|Our anchorage near Port FitzRoy|
The route follows a stream which, in the 1920's, was the site of a remarkable bit of inventive thinking. The entire island was being ravaged by the need for Kauri timber for house and boat building and tough bushmen, armed only with axes, handsaws and jacks, would fell the massive Kauri trees and then struggle to find a way of getting the huge logs out of the forest. Here they hit on using a series of wooden dams along a fast-flowing stream and would fill the artificial lake at the bottom dam with the huge cut timber. When the time was right the dams were tripped one after the other from the top of the stream so that a tidal wave of water would thunder down the valley into the bottom lake and, at that moment, its own dam was tripped and the logs would cascade down to the sea.

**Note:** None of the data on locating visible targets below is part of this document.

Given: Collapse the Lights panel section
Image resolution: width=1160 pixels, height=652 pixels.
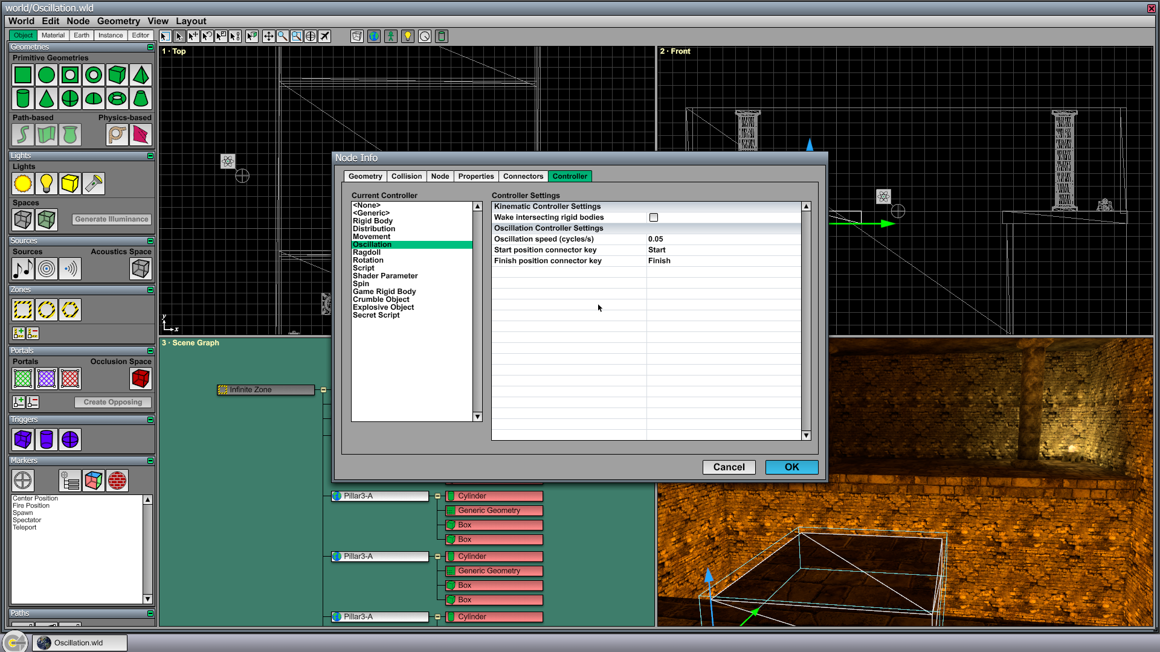Looking at the screenshot, I should click(150, 156).
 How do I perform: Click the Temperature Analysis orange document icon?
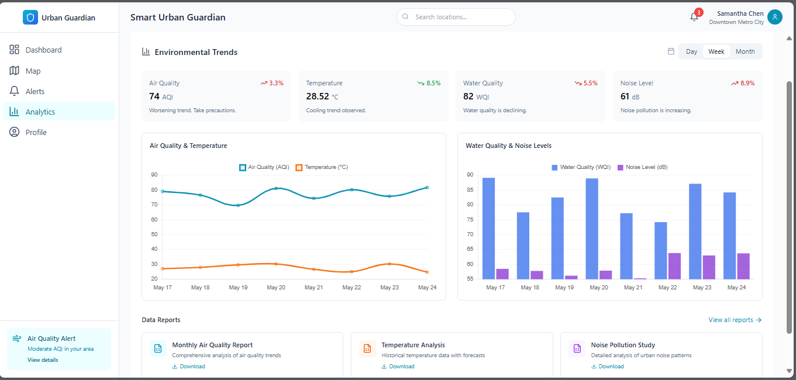pyautogui.click(x=367, y=348)
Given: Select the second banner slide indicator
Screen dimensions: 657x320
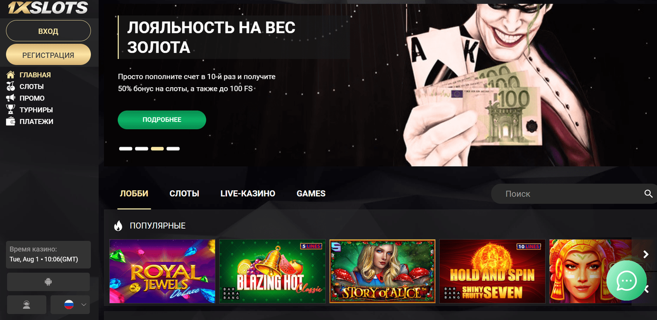Looking at the screenshot, I should pos(142,149).
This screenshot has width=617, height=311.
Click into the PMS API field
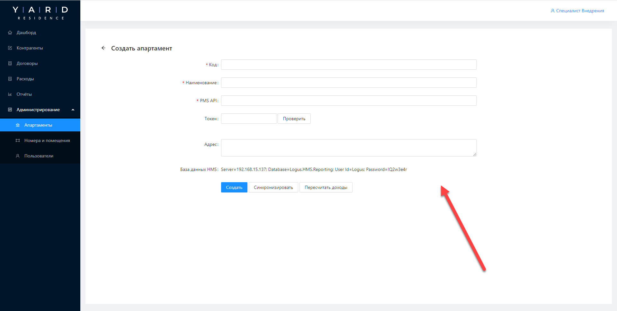[348, 101]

This is the remains of the bottom dam, built in 1923 (the water behind it would have been about 40ft deep):
|The Kauri dam - the vertical boards were the gate that was tripped at the critical moment|
|How it would have looked|
The views from the top made all the climbing worthwhile:
|Looking west - we set off from the bay to the mid-right of the photo|
|Looking towards the east coast - this is a prime surfing beach|
We moved Maunie to the most sheltered anchorage we could find and dug the anchor in hard, adding an 'angel' to the chain (an extra weight to dampen the pulls on the anchor as the boat got buffeted). We're glad to report that we survived it though we had a rather sleepless couple of nights!
By Wednesday calm was restored so we were delighted to be able to return to our previous anchorage and go ashore for a drink in the Port FitzRoy Boat Club which has a flexible attitude to opening hours:
We left Great Barrier this morning for a good 53 mile passage back to the mainland at Tutakaka and the novelty of a marina berth! No need for the anchor alarm for once.